2.       Gelen öğrencilere a) burası zaten bizim, 2)orda zaten herşey iyidir diye yapılan reklam (?)larını geri tepmesi.   Burası bizim, kolejdekinin bir üstü ya da yıllara eklemlenen uzatılmış kolej, hem azme hem de öğrenmeye engeldir. Ayrıca bireysel inisiyatif alma hissi de ancak ve ancak yine “bireysel inisiyatif almak lazım” denince ortaya çıkmaktadır.   Sonuçta, BÜ’nün öğrencilerinin aksine çoğu öğrenci, diploma ya da daha üst kademede eş adayları tercih zorunda kalmaktadır.  Ya da ailenin işini yapacakları gerekçesiyle, aslında daha fazla öğrenmek yerine, en azıyla nasıl kurtarır onun hesabını yapmak zorunda kalmaktadır.  Ayrıca okul içinde ve dışında yapılan propagandalarla hocaların şahsında bizzat bilginin değerini düşürerek, öğrenme ve öğrenmekle gelen karar verebilme ve dahi bireysel birikim ve ahlak gelişmemektedir.  Emir komutanın, “akil baliğ” normlarına ne kadar uyduğu aşikarken, “o ne der, bu ne der” türünden local tanrılar aslında heryeri kapsaması gereken Allah’ın alanından çalmaktadırlar.  Zaten hedef gösterilen alanlar, ya bir şey adına aşılması gereken ya da sürüden ayrılınca kapılmak korkusuyla iletişimin olmaması gereken alanlardır. Sonuç, bir çeşit paranoya ve tersinden yüceltmelere garkolan bir başka yanlışlık.  Bunun bir kısmı da, “eşeğin aklına karpuz kapuğu düşürmek” kabilinde olmaktadır.

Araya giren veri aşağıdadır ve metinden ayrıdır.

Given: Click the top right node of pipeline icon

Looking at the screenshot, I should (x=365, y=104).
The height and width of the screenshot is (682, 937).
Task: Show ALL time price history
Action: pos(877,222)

3.       Okulu kendi dar kafasında “vitrinimizdir” diye algılayıp algılatıp bunu da abone yap, kurban topla cennet senin formülüne dönüştürünce, tabii olarak bir değer ve onun karşısında bir değersiz alan ortaya çıkar.  Hele bir de “kayma” alametleri olan, “sen elif dersin” abi, ”manası ne demektir?” deyince, kendini zaten putlaştırmış kafa, onu da dışlamaya doğru gidecektir.  “Ya  yüs’el” olan her yapı ve kişi, puttur, ilahiliktir, firavunluktur.  Bunu gören olunca da, hatta çok sevdiğim bir eski talebemin ifadesiyle “putları kırmak mantığı” ortaya çıkmakta ve yine aynı metaforla konuşacak olursak, putlarla beraber Kabe de yıkılabilme noktasına gelmektedir. Yani bir uçtan diğerine...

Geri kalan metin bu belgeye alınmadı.